[Element lookup records]
= = = = =
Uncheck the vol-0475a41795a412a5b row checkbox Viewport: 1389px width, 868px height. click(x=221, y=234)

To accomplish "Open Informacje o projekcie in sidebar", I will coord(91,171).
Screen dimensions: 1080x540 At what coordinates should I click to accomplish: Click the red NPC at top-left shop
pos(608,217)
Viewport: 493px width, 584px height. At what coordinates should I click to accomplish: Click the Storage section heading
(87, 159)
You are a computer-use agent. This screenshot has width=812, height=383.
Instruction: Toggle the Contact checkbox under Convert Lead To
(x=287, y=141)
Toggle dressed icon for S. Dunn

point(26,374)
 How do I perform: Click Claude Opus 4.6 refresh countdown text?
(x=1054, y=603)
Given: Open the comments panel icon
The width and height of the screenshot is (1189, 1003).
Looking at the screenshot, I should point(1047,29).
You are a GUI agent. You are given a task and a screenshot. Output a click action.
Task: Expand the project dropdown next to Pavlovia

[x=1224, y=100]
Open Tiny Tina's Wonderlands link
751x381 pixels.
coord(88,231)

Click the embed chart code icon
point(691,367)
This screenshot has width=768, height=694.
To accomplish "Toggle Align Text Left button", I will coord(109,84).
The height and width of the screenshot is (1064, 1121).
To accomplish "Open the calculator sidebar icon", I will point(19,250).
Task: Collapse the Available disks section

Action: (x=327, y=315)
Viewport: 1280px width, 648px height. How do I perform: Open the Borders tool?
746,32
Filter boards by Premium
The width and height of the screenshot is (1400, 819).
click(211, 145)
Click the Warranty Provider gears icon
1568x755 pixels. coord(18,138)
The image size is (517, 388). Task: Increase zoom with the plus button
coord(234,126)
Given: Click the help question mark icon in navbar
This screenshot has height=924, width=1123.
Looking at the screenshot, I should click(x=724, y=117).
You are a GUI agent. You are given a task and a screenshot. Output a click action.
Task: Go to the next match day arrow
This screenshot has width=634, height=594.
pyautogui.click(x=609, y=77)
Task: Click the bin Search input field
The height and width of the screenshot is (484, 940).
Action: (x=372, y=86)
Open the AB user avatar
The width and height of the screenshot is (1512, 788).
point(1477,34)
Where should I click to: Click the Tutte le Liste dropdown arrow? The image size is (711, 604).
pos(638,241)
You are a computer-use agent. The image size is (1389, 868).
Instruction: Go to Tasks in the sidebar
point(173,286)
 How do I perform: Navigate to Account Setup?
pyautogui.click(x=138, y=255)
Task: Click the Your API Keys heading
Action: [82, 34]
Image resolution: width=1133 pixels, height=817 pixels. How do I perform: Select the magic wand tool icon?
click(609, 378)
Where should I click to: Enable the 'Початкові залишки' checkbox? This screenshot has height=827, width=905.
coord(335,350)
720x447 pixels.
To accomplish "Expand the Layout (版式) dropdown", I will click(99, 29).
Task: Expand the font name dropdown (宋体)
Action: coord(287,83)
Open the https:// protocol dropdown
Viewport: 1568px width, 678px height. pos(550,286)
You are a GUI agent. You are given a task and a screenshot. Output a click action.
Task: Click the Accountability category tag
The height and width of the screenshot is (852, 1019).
= = = = =
### [What you will do]
Repeat every line of the records above word for word, from the line containing "720x447 pixels." down to the last line of the records.

### [Expected answer]
720x447 pixels.
To accomplish "Expand the Layout (版式) dropdown", I will click(99, 29).
Task: Expand the font name dropdown (宋体)
Action: coord(287,83)
Open the https:// protocol dropdown
Viewport: 1568px width, 678px height. pos(550,286)
You are a GUI agent. You are given a task and a screenshot. Output a click action.
Task: Click the Accountability category tag
The height and width of the screenshot is (852, 1019).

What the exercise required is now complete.